### Task item
Wherever the string "below" turns up in the data, copy the whole line.

### Study material
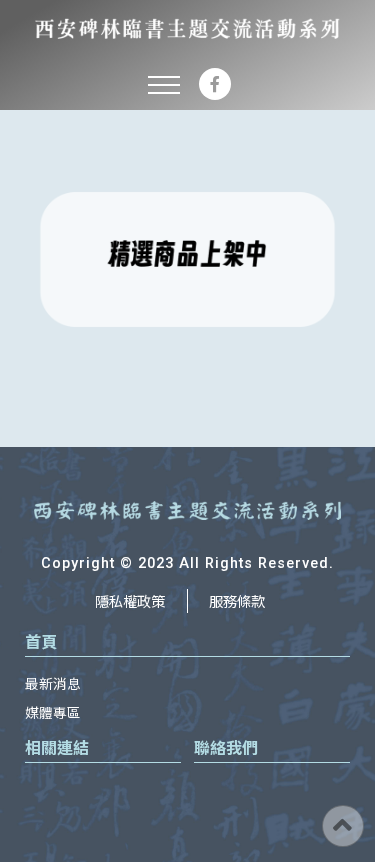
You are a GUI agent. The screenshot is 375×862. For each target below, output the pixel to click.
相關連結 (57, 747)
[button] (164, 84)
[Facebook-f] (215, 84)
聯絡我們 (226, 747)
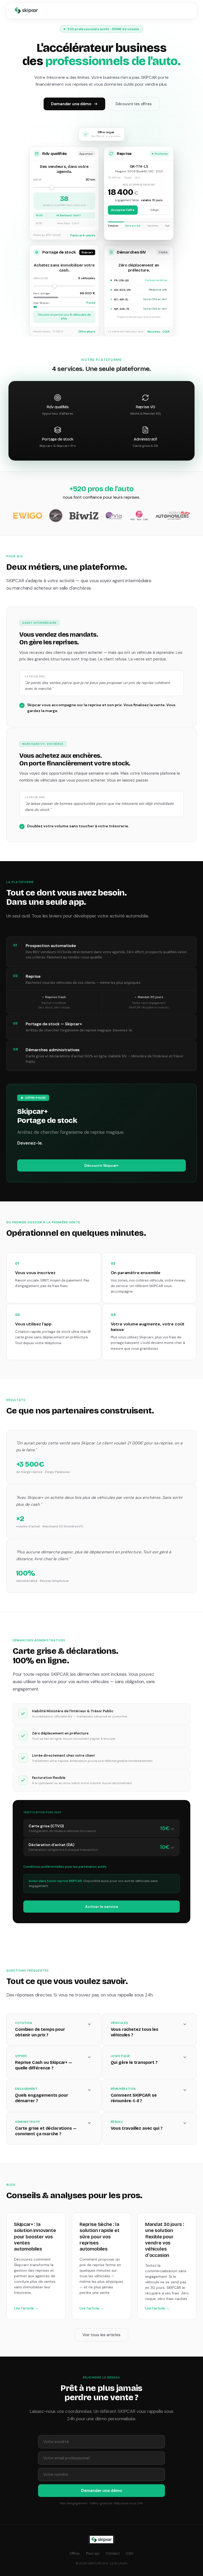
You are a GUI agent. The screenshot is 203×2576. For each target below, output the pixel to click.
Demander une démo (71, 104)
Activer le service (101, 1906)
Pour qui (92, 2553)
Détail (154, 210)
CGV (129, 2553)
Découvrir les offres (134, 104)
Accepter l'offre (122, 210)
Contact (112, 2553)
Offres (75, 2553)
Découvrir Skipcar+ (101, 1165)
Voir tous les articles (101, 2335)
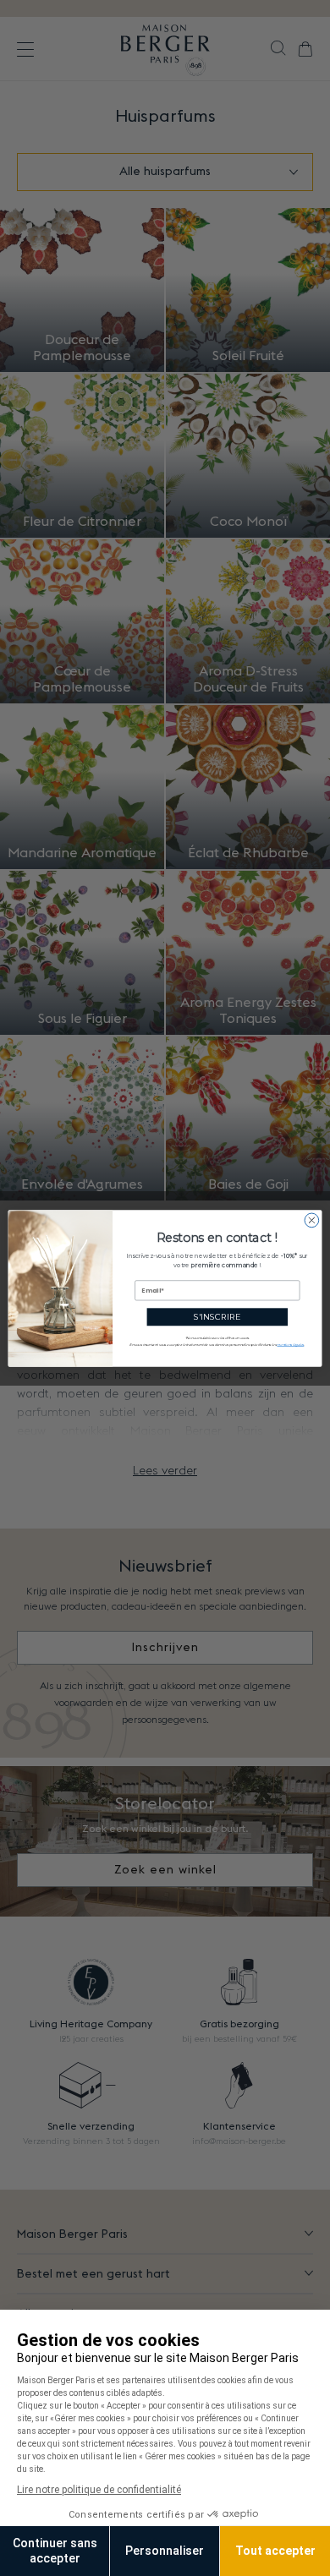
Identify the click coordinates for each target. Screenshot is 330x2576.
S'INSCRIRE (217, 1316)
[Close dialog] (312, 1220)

### Response to the task
You are a GUI agent. The screenshot is 375×862. For each target below, output the pixel to click.
You are a GUI agent. The screenshot is 203×2576. For each target below, output the pixel to click.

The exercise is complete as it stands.